I was surprised when he thought the government didn’t really wanted a 7 day network. As it is, they only have to pay Super on “compulsory” work ie Monday to Friday. Keeping weekend work “voluntary”, saves them having to pay Super on Saturday and Sunday.

I realise I was only hearing one side of the story and it was motivated by self-interest, but part of me is thinking that if the government really wanted to fix their weekend services, they would have. Why else would they just sign off EBA after EBA? Is the TWU really that powerful?

Minister, you need to do something. Your 4 year recruitment drive hasn’t worked. We deserve a proper weekend bus service. Not all of us want to or can ride a bicycle!

ChrisinTurner2:58 pm 29 May 23

Imagine if we privatised the running of our buses and the decisions on which services could run were made in the Vatican?

The TWU runs Labor and thus the Government in partnership with other unions. The Government is not going to bite the hand that feeds it. Why can’t they without consulting the union employ drivers to cover weekends? Why do they need union approval? It they went on strike, they wouldn’t last very long with a lot of drivers with high mortgages needing their income. The whole Transport CANBERRA needs looking into.
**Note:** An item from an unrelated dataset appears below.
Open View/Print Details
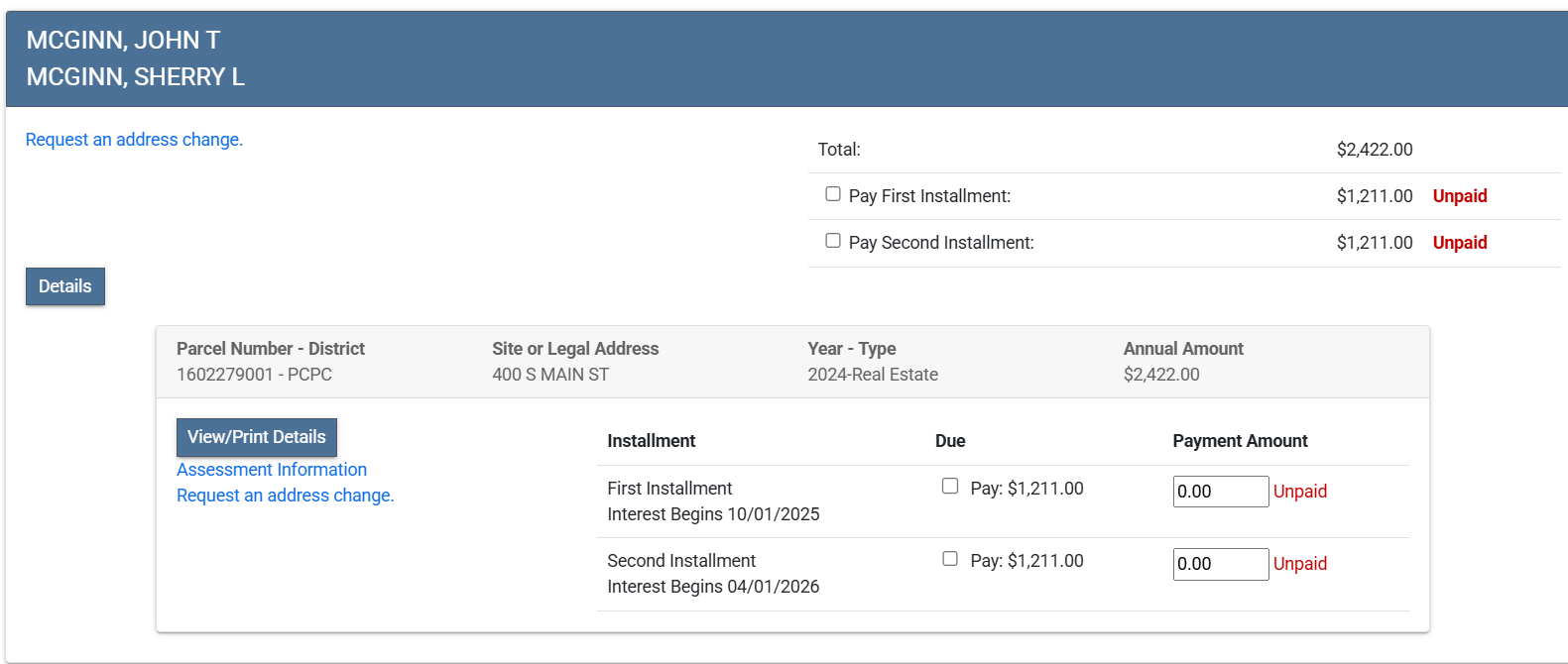Image resolution: width=1568 pixels, height=664 pixels. 257,437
Amanda Pinkert11:01 am 29 May 23

You paint the drivers’ union as “squeezing the government” and needing to be “pulled into line”… and yet you devote fewer than 10 words to reports of already excessive mid-week overtime which seems to be the crux of the issue.

Drivers have families, home, hobbies, and lives to lead outside of driving your bus.

They are already working more than full-time mid-week… and you want them to add another 2 days of work on top of that?

Clearly, more drivers are required and clearly wages are an incentive to that. It’s not surprising that drivers are highly paid already in the ACT; as wages generally are higher in the ACT which affects the entire economy (not just the APS).

Good article which shows what a good wicket drivers are on. They continue to extort the public and the Government.

Canberra needs a private operator for the bus service. Transport Canberra contracted a private operator for light rail, and they manage to find drivers to provide the weekend service.

Labor isn’t “capable of pulling the drivers’ union into line”, as the unions are the Labor Party. Their little Labor/Union cabal runs the city, and voters keep allowing them to do so.

Greens get elected with the policy commitment to “Improve bus services and aim for hourly weekend services”, but once elected they get pulled into line by the unionists in their ranks.